Social media posts from within and outside of Cuba are “not the root causes of the rebellion, but they are a factor in connecting the desperation, disaffection that exists in the island,” said Arturo López-Levy, an assistant political science professor at Holy Names University in California.
López-Levy, who grew up a few blocks from Cuban President Miguel Díaz-Canel, said the country’s current leader has embraced the economic potential of digital technology far more than his predecessors, but may have calculated that a large segment of Cubans will accept a temporary internet shutdown if it helps restore order in the streets.
Elsewhere, government internet shutdowns after or ahead of protests have also become commonplace, whether for a few hours or extending for months. In Ethiopia, there was a three-week shutdown in July 2020 after civil unrest. The internet blackout in the Tigray region has stretched on for months. In Belarus, the internet went down for more than two days after an August 2020 election seen as rigged sparked mass protests. Mobile internet service repeatedly went down during weekend protests for months afterwards.
A decade ago during the Arab Spring, when social media was still in its early years and Egypt, Tunisia and other countries in the Middle East faced bloody uprisings that were broadcast on social media, headlines declared the movements “Twitter Revolutions” and experts debated about just how important a role social media played in the events. Ten years later, there is no question that social media and private chat platforms have become an essential organizing tool. Restricting them, in turn, is a routine move to suppress dissent.
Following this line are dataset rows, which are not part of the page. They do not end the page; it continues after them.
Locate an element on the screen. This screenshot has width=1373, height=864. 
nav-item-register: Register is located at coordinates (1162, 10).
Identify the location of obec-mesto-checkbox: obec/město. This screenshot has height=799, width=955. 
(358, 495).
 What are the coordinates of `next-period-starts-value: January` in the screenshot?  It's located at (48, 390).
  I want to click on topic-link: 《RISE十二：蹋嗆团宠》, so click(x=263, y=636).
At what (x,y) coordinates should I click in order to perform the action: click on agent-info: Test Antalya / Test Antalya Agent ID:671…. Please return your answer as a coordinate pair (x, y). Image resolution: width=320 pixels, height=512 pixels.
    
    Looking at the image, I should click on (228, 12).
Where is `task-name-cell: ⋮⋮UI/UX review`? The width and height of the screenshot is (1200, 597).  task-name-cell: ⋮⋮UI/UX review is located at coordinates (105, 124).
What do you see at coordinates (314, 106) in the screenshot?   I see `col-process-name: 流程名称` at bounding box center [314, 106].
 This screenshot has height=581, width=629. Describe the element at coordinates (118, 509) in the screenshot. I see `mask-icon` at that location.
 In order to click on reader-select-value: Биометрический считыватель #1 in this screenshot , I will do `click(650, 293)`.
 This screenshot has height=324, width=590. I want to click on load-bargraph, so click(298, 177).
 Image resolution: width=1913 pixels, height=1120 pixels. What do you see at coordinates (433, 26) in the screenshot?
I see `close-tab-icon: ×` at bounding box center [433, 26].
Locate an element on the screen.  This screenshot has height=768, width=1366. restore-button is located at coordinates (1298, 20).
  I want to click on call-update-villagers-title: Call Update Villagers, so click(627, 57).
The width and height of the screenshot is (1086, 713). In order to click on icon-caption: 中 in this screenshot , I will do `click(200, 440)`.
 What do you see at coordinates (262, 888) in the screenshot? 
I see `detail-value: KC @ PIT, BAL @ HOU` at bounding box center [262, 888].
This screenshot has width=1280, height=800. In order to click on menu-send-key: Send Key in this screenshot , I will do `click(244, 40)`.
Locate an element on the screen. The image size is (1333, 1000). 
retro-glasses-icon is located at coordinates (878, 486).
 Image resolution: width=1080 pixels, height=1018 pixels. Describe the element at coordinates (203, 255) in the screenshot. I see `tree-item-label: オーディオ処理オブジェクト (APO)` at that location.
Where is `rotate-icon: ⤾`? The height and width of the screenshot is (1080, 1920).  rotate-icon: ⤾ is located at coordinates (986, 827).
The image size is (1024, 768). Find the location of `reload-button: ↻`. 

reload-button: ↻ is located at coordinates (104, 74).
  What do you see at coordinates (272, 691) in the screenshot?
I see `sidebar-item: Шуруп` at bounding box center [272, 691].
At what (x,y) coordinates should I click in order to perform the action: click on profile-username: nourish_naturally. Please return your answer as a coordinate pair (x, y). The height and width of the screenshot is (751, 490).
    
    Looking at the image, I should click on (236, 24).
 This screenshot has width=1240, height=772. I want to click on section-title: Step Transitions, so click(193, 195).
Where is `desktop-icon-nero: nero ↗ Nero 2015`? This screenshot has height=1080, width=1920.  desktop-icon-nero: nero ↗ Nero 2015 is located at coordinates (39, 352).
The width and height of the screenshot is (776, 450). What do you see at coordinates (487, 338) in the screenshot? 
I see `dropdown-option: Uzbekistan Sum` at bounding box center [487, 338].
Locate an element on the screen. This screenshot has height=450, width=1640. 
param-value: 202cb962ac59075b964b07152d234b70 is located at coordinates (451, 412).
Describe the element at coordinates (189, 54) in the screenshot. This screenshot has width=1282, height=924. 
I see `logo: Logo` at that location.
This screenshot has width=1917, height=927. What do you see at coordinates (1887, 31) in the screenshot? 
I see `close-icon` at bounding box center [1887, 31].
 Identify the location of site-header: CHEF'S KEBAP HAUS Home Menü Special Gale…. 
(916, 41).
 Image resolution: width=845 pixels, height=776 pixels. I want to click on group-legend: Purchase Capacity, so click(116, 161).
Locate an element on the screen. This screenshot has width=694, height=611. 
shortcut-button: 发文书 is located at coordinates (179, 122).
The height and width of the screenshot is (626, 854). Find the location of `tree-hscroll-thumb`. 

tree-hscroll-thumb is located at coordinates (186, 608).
Internet service was disrupted in Cali, Colombia during May anti-government protests.
This year has also seen disruptions in Armenia, Uganda, Iran, Chad, Senegal and the Republic of Congo.
But authoritarian regimes aren’t the only ones getting into the act. India routinely shuts down the internet during times of unrest. Toker of NetBlocks said the imposition of internet restrictions in Cuba follows an emerging global pattern and not always in the countries you most expect them, such as a recent Nigerian cutoff of Twitter. On the plus side, he said, the world is much more aware of these incidents because it’s easier to monitor and report them remotely.
On Sunday, all of Cuba went offline for less than 30 minutes, after which there were several hours of intermittent but large outages, said Doug Madory of Kentik, a network management company. He said large internet outages were very rare in Cuba until very recently.
“There was an outage in January just for mobile service following the ‘27N’ protests,” Madory said, referring to a movement of Cuban artists, journalists and other members of civil society who marched on the Ministry of Culture on Nov. 27, 2020, demanding freedom and democracy.
Henken said he doesn’t believe the government would shut off access for an extended period of time, even though that is its go-to tactic for dissidents and activists.
“The problem they have now is that it’s not a handful of activists or artists or independent journalists — it’s now a massive swath of the population all throughout the country,” he said. “So the genie is out of the bottle. They’re trying to put it back in.”